** Opening Records shown block **

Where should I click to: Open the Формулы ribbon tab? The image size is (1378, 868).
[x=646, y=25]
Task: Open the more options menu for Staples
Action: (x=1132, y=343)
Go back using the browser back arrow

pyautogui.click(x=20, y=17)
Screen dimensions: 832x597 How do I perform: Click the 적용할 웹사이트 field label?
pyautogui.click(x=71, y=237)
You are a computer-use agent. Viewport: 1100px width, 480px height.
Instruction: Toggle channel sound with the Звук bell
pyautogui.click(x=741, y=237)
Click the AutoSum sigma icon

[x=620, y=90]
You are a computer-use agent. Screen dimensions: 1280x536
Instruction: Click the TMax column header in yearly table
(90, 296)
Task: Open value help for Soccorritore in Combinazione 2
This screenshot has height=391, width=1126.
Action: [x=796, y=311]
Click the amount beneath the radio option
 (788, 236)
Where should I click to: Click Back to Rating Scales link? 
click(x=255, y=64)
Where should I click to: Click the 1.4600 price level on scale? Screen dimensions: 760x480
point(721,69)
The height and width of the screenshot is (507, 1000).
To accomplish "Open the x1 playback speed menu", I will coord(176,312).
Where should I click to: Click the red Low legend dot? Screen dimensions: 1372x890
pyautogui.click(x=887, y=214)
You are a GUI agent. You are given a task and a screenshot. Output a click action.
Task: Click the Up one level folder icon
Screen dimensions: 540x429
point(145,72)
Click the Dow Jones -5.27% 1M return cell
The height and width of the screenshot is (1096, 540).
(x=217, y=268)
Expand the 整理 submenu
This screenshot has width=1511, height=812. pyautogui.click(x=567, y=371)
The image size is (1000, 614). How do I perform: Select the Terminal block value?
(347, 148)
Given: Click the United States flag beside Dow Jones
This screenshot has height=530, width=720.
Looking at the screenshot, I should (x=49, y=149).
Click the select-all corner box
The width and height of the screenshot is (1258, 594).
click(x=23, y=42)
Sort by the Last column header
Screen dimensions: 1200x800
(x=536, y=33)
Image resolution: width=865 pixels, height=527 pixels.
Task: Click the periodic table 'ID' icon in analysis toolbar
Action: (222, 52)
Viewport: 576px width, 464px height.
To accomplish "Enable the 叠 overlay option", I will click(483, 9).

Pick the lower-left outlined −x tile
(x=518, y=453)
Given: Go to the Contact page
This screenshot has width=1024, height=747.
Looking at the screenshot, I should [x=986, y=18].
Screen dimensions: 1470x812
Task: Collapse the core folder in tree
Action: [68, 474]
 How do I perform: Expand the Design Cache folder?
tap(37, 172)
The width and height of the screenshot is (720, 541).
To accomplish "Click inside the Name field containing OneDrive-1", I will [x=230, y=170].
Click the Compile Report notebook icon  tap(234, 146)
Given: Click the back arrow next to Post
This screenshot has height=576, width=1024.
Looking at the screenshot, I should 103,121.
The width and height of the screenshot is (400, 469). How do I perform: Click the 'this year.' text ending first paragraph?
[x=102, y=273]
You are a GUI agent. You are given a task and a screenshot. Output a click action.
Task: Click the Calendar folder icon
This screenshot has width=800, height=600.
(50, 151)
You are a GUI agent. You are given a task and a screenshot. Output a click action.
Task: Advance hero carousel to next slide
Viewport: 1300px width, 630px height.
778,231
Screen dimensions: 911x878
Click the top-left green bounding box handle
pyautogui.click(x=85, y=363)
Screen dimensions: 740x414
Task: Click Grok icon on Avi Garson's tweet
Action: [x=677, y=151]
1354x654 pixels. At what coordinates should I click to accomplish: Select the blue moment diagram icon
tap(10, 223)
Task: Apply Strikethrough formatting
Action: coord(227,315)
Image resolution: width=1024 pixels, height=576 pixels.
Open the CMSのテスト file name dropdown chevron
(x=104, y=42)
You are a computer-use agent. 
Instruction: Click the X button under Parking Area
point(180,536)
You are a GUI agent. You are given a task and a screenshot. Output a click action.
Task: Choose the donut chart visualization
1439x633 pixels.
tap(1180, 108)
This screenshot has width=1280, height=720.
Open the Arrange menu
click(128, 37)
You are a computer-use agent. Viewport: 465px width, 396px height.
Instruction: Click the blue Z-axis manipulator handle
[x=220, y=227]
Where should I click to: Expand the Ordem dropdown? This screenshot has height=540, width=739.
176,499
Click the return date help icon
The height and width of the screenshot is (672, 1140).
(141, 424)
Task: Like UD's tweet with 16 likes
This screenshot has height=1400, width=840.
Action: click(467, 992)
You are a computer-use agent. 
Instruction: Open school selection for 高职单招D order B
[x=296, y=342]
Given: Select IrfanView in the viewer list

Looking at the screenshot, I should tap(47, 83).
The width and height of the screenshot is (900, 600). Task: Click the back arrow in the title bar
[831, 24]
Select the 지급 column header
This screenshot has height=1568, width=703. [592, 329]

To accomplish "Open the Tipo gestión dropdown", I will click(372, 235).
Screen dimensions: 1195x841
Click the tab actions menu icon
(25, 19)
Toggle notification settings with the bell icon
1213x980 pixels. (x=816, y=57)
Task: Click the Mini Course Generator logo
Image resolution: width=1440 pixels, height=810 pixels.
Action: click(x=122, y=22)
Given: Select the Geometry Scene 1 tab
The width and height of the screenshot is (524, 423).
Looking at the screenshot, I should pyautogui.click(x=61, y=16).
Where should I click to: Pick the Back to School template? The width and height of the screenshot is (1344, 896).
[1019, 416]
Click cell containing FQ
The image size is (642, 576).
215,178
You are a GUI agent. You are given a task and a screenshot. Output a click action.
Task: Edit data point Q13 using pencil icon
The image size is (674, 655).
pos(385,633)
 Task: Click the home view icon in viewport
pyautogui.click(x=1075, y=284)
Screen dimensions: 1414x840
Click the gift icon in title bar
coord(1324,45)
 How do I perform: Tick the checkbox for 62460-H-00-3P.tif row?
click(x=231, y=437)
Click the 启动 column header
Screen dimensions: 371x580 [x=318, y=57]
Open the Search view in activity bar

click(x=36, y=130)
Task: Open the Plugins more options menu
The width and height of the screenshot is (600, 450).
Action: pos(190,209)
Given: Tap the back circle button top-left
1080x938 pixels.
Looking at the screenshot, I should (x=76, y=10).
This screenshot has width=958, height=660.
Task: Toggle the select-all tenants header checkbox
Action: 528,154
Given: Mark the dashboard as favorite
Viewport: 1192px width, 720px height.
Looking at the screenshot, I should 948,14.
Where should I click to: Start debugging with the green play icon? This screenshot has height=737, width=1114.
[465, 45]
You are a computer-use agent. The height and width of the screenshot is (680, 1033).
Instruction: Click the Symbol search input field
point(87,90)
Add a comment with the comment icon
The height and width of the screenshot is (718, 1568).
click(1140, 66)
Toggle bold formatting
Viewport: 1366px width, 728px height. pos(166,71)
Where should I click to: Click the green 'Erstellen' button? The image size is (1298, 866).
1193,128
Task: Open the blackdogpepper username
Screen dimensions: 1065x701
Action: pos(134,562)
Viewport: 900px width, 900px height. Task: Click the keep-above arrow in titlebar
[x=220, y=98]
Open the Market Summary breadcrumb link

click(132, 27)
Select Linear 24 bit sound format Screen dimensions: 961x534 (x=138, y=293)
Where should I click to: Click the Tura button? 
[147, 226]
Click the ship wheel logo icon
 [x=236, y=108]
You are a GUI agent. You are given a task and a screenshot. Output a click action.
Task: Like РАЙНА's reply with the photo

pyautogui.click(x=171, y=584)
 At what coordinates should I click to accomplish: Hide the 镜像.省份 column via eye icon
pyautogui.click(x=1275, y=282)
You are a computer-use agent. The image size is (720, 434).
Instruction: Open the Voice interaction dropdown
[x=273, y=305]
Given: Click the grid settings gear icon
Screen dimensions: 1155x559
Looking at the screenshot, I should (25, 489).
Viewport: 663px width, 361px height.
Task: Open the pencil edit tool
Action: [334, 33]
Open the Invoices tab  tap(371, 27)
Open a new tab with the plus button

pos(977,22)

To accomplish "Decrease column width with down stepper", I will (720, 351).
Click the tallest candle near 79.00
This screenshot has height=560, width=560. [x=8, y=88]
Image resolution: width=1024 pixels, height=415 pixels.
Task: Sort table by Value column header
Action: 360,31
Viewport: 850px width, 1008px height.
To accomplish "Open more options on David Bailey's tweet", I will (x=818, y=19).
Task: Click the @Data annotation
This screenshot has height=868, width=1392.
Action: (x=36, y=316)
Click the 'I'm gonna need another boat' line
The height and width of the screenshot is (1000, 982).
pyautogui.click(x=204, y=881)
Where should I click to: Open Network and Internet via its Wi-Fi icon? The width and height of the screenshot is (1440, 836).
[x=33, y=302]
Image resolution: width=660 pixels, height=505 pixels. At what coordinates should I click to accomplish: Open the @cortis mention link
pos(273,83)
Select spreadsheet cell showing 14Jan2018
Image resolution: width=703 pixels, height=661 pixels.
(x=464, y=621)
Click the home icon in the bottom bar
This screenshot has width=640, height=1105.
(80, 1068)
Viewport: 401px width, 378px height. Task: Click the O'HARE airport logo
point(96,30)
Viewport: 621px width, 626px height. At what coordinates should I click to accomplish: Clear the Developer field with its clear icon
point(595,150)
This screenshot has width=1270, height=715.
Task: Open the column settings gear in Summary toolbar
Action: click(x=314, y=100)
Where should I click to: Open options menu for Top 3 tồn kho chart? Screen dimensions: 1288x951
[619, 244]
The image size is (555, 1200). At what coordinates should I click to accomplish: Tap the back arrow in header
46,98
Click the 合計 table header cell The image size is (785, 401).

** Closing Records shown block **

Could you give the number of lines in the data above that contain the string "help", with no other words?

Task solution:
2